« Blonde » : Marilyn Monroe dépeinte comme une victime iconique du patriarcat

Biopic Les moments les plus sombres de la vie de la star sont soulignés dans « Blonde » adapté d’une biographie par Andrew Dominik et disponible ce mercredi sur Netflix

Caroline Vié
— 
Ana de Armas dans «Blonde» d'Andrew Dominik
Ana de Armas dans «Blonde» d'Andrew Dominik — Netflix
  • Ana de Armas incarne Marilyn Monroe dans « Blonde » d’Andrew Dominik.
  • La comédienne révèle des facettes méconnues et tragiques de la vie de la star.
  • Elle livre une performance époustouflante dans un film insistant plus sur la vie privée de Marilyn que sur son travail.

C’est incontestable : Ana de Armas est sublime dans le rôle de la star prématurément décédée en 1962 à l’âge de 36 ans. Blonde d’Andrew Dominic, disponible dès mercredi sur Netflix, vaut surtout pour la performance de son actrice principale. Elle est totalement crédible en Marilyne et pourrait même décrocher un Oscar. Qu’elle soit glamour comme l’icône qui est familière du grand public ou perdue comme la jeune femme solitaire qu’elle devait être dans l’intimité, Ana de Armas, vue récemment en espionne dans le James Bond Mourir peut attendre, convainc.

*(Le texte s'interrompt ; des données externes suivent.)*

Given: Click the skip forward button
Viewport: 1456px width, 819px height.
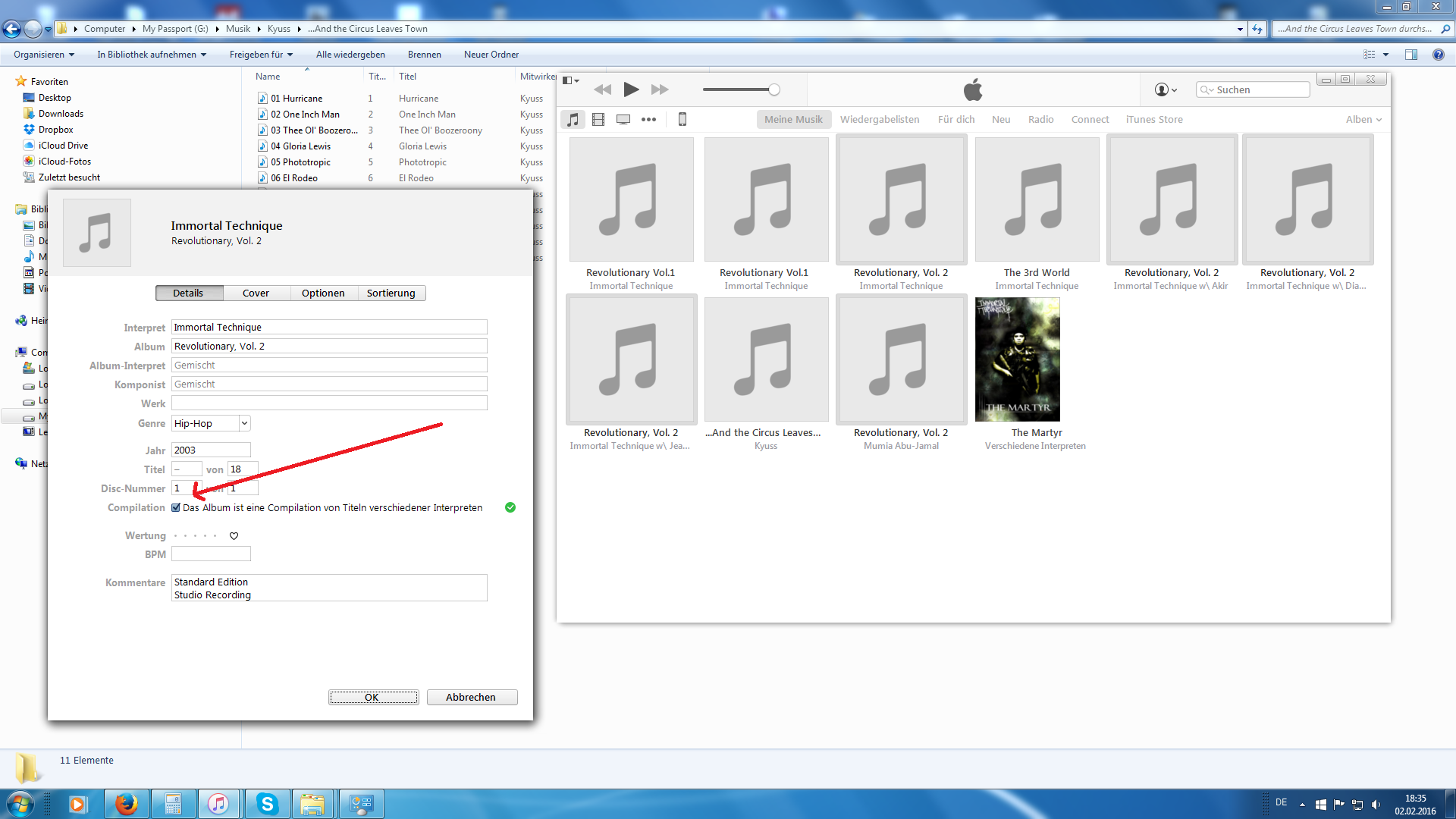Looking at the screenshot, I should click(660, 89).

Nos réserves viennent plus de la façon dont Andrew Dominik aborde son sujet. « Comment une enfant non désirée a-t-elle géré le fait de devenir la femme la plus désirée du monde ? Cela veut-il dire qu’elle a dû se couper en deux ? », s’interroge-t-il dans une note d’intention du catalogue de la Mostra de Venise. Le réalisateur a choisi de montrer une Marilyn objet, exploitée et maltraitée dès sa plus tendre enfance dans une suite de scènes cauchemardesques plus proches d’un film d’horreur que d’un biopic classique.

De la couleur au noir et blanc

Dans Blonde, on découvre que Marilyn a été martyrisée par sa mère puis par les hommes de sa vie (y compris par le président John Fitzgerald Kennedy qui la traite comme un morceau de viande). Passant de la couleur au noir et blanc selon les documents d’époque dont il s’inspire, Andrew Dominik offre un kaléidoscope virtuose sans laisser au spectateur le moindre répit. Violée dès le début de sa carrière, Marilyn a souffert pratiquement toute sa vie, même lors de ses mariages avec le champion de base-ball Joe DiMaggio (joué par Bobby Cannavale) et l’auteur Arthur Miller (campé par Adrien Brody). L’amour n’a pu la tirer de la dépression qui l’a prématurément engloutie.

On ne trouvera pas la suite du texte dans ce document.